In the univariate analysis of the current study performed in patients with septic shock, only the GCS score was statistically higher in the alive patient group. In contrast, age, lactate and CD64 values, the SOFA and APACHE II scores were statistically significantly higher in the dead patient group (p < 0.01). It was determined that the rate of patients diagnosed with respiratory distress was significantly higher in the dead patient group. This situation suggested that this is due to the high rate of patients diagnosed with respiratory distress.
Previous studies have shown that MR-PRO-ADM is a good biomarker for the diagnosis and prognosis of sepsis [18,19,20] and plays a key role in endothelial dysfunction in critically ill patients [21]. In addition, PRO-ADM has been shown to be highly concentrated in neonatal sepsis [22] and acute gout attacks with increased inflammation [12].
The mortality prediction of PRO-ADM in neonates undergoing postcardiac surgery (OR 14.1) [23] and the mortality prediction of our study (OR 15.86, p = 0.048) were similar. Guignant et al. [24] predicted 28-day mortality in their study on PRO-ADM in patients with septic shock. In the same study, the AUC value of PRO-ADM, measured in the first 1–2 days of septic shock, was 0.710 (95% CI, 0.584–0.835), whereas the AUC value of the present study was analyzed as 0.55 (95% CI, 0.40–0.70). Both studies predicted mortality similarly.

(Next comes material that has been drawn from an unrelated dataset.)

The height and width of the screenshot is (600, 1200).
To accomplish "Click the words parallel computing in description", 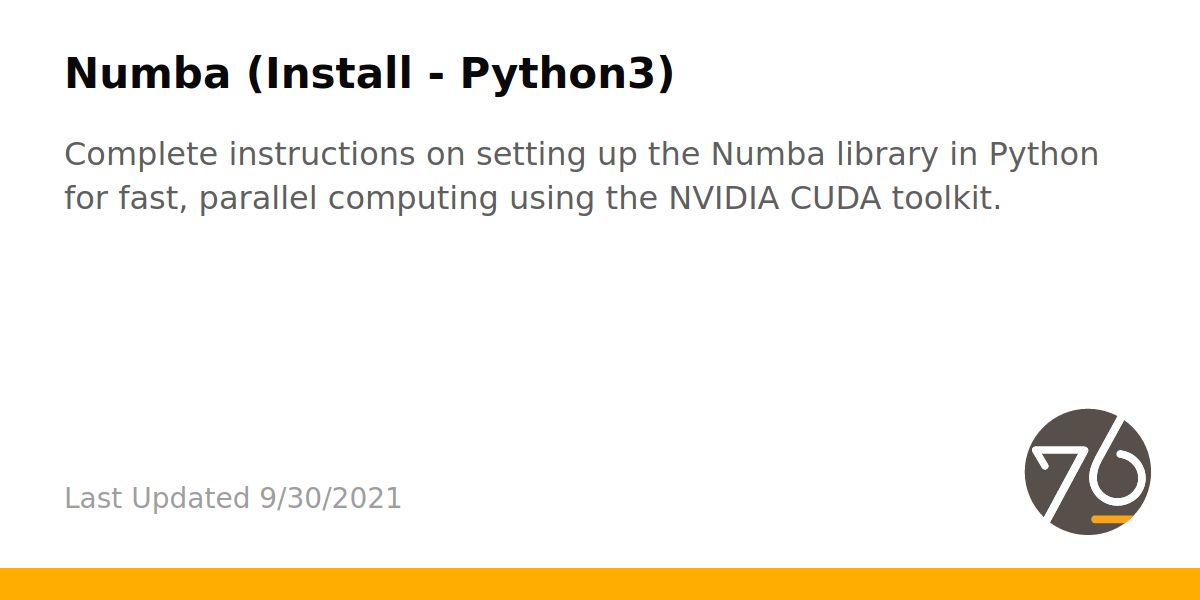I will pos(349,200).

In another study [25] performed on patients with septic shock in the intensive care unit, although the AUC values of mid-regional pro-adrenomedullin (MR-PRO-ADM) of 0.730 and the cut-off value of 3.5 nmol/L differed from the AUC values of our study of 0.55 and the cut-off value of 86.79 pmol/, both studies predicted 28-day mortality.
It has been shown that PRO-ADM, which is useful for sepsis diagnosis [26], can predict mortality in septic shock. In the univariate analysis of the current study, there was no significant difference in PRO-ADM between dead and alive patients (p = 0.540). In contrast, multivariate analysis found that PRO-ADM predicted mortality (p = 0.048).

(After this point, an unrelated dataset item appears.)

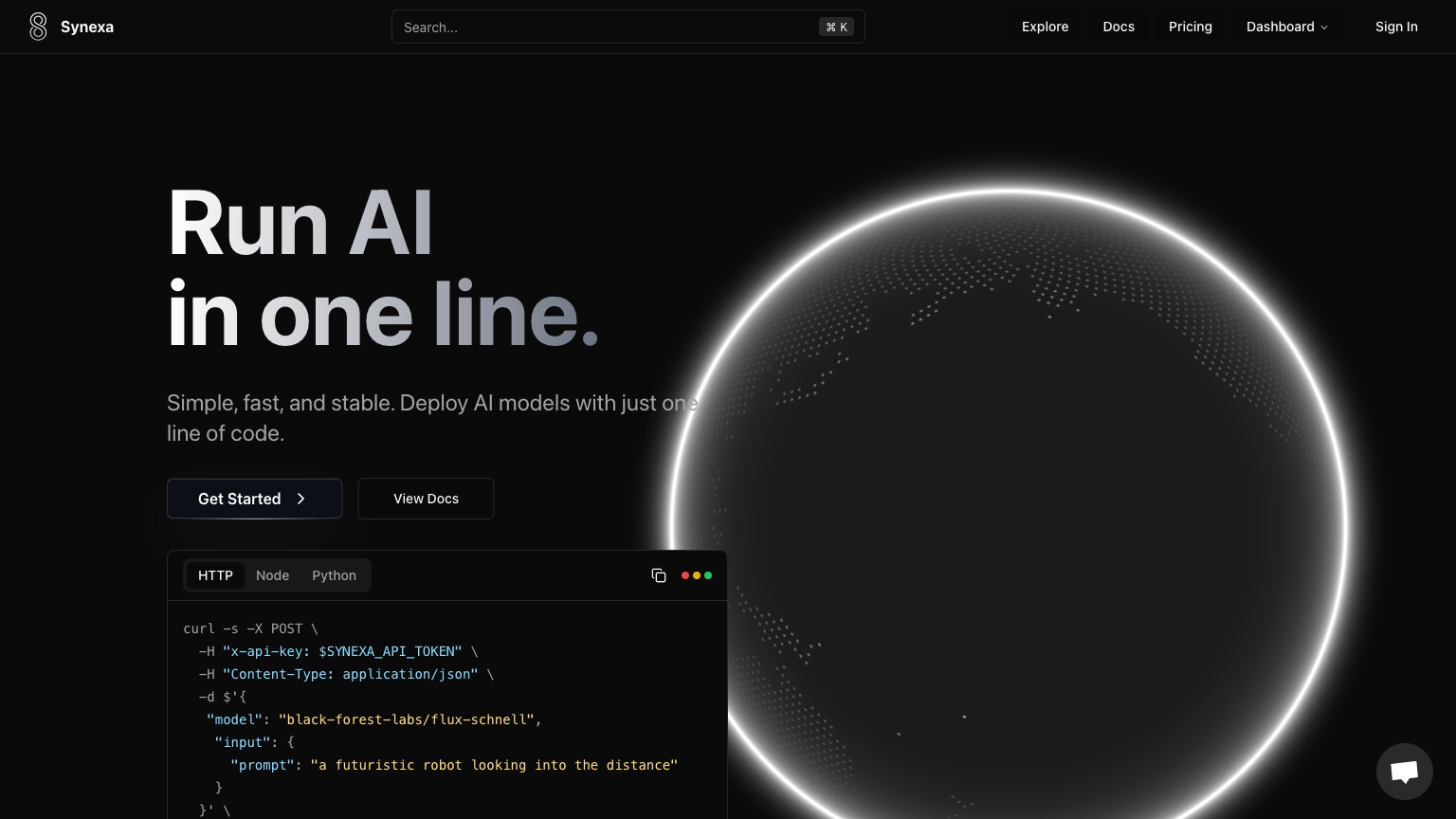This screenshot has height=819, width=1456.
Task: Open the Docs section
Action: point(1119,27)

IL-6 has a moderate diagnostic AUC value of 0.81 (95% CI, 0.78–0.85) in critically ill patients with suspected infection [8], whereas it has a lower diagnostic AUC value of 0.77 (95% CI, 0.73–0.80) in patients with sepsis [27,28]. Our study's univariate and multivariate analysis found no significant difference in IL-6 levels among alive and dead patients. Considering that the IL-6 value is less than 7 pg/ml in healthy individuals [29], it is reasonable to assume that the high median value of IL-6 (77 pg/ml) in all patients in the current study is important for the diagnosis of septic shock but not for the prediction of mortality in patients with septic shock.
Studies have reported that CD64 is a poor prognostic factor in sepsis [27], bacterial infections [30), critically ill patients with sepsis [31], and neonatal sepsis (14). The AUCs of these studies were shown as 0.94, 0.92, 0.95, and 0.88, respectively, confirming the AUC value of the current study of 0.85 (95% CI, 0.75–0.95).
SOFA score [32,33], which is an essential parameter for predicting mortality in sepsis, was able to predict mortality in both univariate (p < 0.001) and multivariate analysis (p = 0.001) in the present study. It proved to be a statistically significant predictor of mortality, with an AUC value of 0.90 (95% CI, 0.82–0.98) in patients with septic shock. These results were similar to the SOFA score predicting 28-day mortality (AUC 0.84 (95% CI, 0.80–0.89); p < 0.001) in the study by Karakike et al. [33] in sepsis.
The fact that our study was conducted only in patients with septic shock and has a prospective design is the strength of the study, whereas the small sample size and the measurement of biomarkers only on admission are the weaknesses of the study. However, performing intermittent measurements might correlate better with clinical outcome.
In conclusion, serum CD64 level, PRO-ADM level, and SOFA score proved to be effective parameters for predicting prognosis and mortality in septic shock. However, IL-6 proved to be a weak biomarker and failed to predict mortality. CD64, which is easier and more practical to use, can be used instead of the SOFA score, which can be calculated by combining many parameters.